## AIM OF THE TASK:
Please reproduce the passage about the war in Georgia word for word, starting with "Although Georgia's alleged" and going on through "public relations efforts.".

## SELECTED PASSAGE:
Recent reporting from the Caucasus has questioned Georgias account of the origins of the war. A New York Times investigation by two veteran correspondents found that shelling of civilian areas in Tskhinvali, the South Ossetian capital, began far earlier than Georgian authorities had alleged. Amnesty International has condemned the failure of both sides in the war to adequately protect civilians.

Although Georgia's alleged offenses may pale in comparison with the systematic ethnic cleansing of Georgian villages by South Ossetian militias, these recent accounts differ significantly from the initial Western media reports, which were largely based on the Georgian's own public relations efforts.

Unfortunately, President Saakashvili's unquestioning supporters in Washington are still guilty of the same simplistic thinking that helped cause the war. These supporters tend to think of Georgia's interests solely in the context of Russia's nefarious gambits on Eurasia's strategic chessboard. Georgians themselves have a far more nuanced view.

Recent polling by the International Republican Institute does show that more Georgians think the country is headed in the right direction than before the war. But when asked what they fear most, only 8 percent of Georgian respondents named Russian aggression as their primary concern. Forty-eight percent, by contrast, said the resumption of hostilities is their greatest fear. Moreover, the prospect of EU and NATO membership, though a significant issue, remains less important to Georgian's than job creation. So for people on the ground, Russia is neither the obvious aggressor nor the primary threat that outsiders make it out to be.

## INFORMATION PROVIDED:

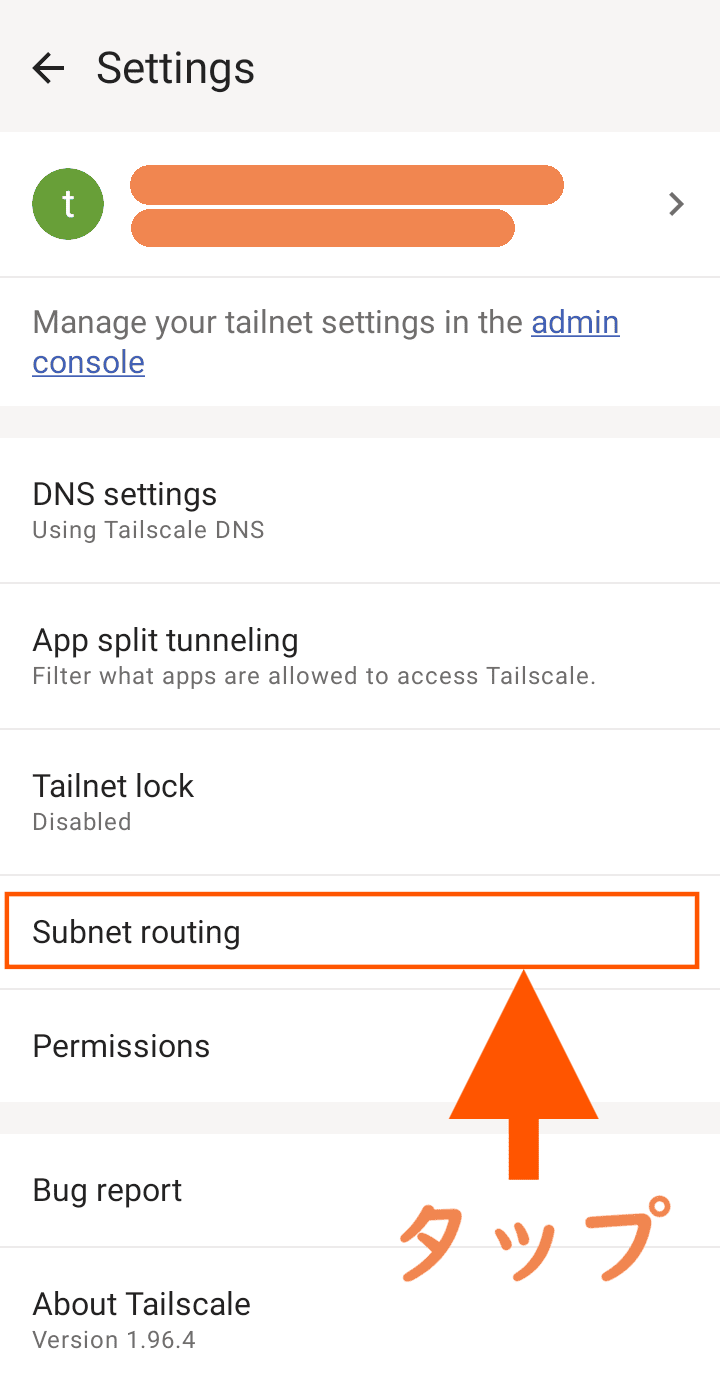The image size is (720, 1374).
Task: Open Tailnet lock settings
Action: click(113, 786)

## ANSWER TO THIS PROBLEM:
Although Georgia's alleged offenses may pale in comparison with the systematic ethnic cleansing of Georgian villages by South Ossetian militias, these recent accounts differ significantly from the initial Western media reports, which were largely based on the Georgian's own public relations efforts.